The new rules package would require committees throughout Congress to list out their expired programs by March 1, 2023 and offer a plan for reviewing those programs. Committees would have to also make plans for shifting more mandatory spending, which is effectively on autopilot, to the discretionary budget controlled from year-to-year by Congress. These efforts will strengthen the Congressional power over the nation’s purse strings and compel more effective Congressional oversight of trillions of dollars in federal spending.
Building a Better CBO
Accounting for the Inflationary Effects of Legislation
The trillions of dollars in spending hikes over the past several years have not only piled up federal debt, they have also contributed to higher inflation.
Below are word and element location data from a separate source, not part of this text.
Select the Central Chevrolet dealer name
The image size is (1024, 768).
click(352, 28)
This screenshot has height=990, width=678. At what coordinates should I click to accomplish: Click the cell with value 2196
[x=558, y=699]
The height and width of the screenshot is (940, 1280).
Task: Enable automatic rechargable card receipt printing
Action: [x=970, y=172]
The rules package would have CBO analyze the inflationary impact of legislation that would boost mandatory spending by 0.25 percent of gross domestic product (GDP) in any year over the next ten years. GDP was estimated at $25.7 trillion in 2022, so the threshold would be triggered for bills costing at least $64 billion in any year. The Chair of the Budget Committee could also request inflationary analysis of bills that do not reach that threshold. This would help inform taxpayers and lawmakers of the additional negative impacts of large scale spending proposals.
Restoring Dynamic Scoring
The rules package would restore a previous House rule to have CBO conduct dynamic analysis of revenue and mandatory spending in proposals that would have a budgetary impact of at least 0.25 percent of GDP, equal to about $64 billion in 2022.
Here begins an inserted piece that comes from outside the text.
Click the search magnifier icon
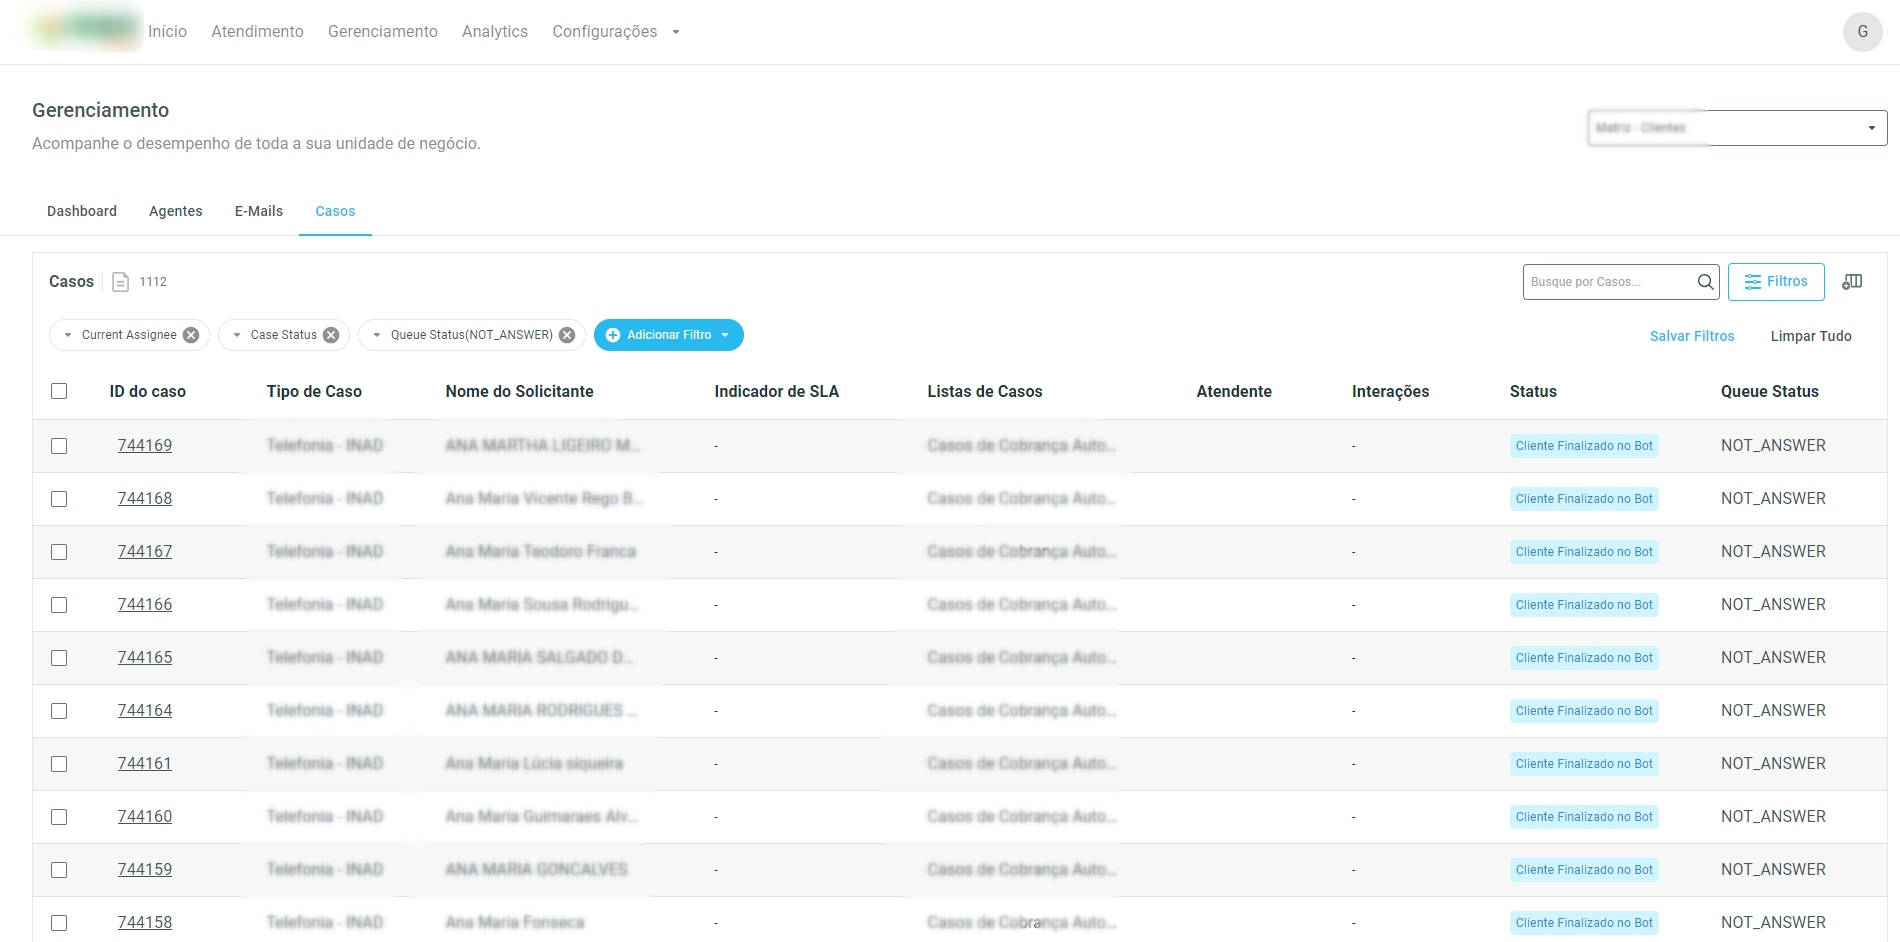This screenshot has width=1900, height=942. [x=1705, y=282]
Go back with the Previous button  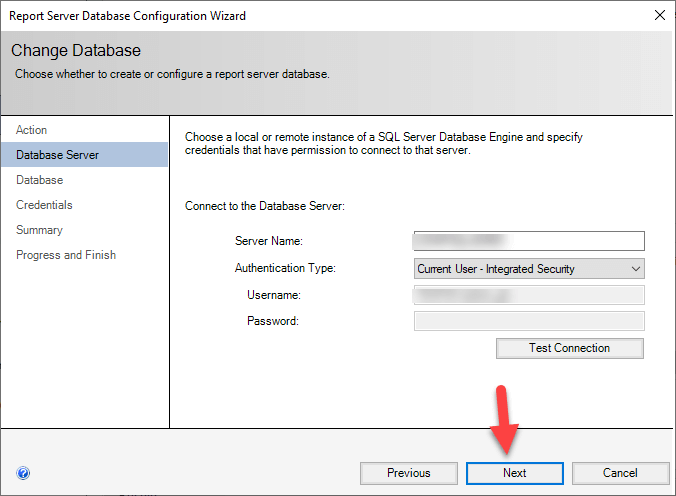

Dynamic scoring assesses the macroeconomic impact analysis of major proposals, a critical tool that helps lawmakers understand how economic behavior will respond to changes in policy. For example, under the current static analysis used by CBO and the Joint Committee on Taxation, reducing marginal income tax rates would lower tax revenues. A dynamic score would also look at how the lower rate would enable further investment and economic growth, which could potentially offset a portion of the foregone revenues.
Keeping an Eye on the Nation’s Ailing Trust Funds
Two of the government's largest programs are facing insolvency. Medicare Part A, hospital insurance, is projected to be insolvent in 2028. By 2033, the Social Security trust fund will only be able to cover 76 percent of benefits. Unfortunately, many lawmakers have proposals to continue to irresponsibly expand these programs rather than reform them. The rules package would have CBO provide additional information on legislation that would increase outlays for either Medicare Part A or Social Security by 0.25 percent of GDP in any year over the next decade. CBO would analyze the unfunded liabilities of Medicare over the next 25 years, and 75 years for Social Security.
Conclusion
Together, these nine budget and scorekeeping rules included in the House rules package for the 118th Congress represent a promising step forward for taxpayers concerned about the nation’s fiscal trajectory. While harder work lies ahead, foremost the need to reduce persistent trillion-dollar deficits and soaring national debt, the rules package is a good start for the brand new Congress.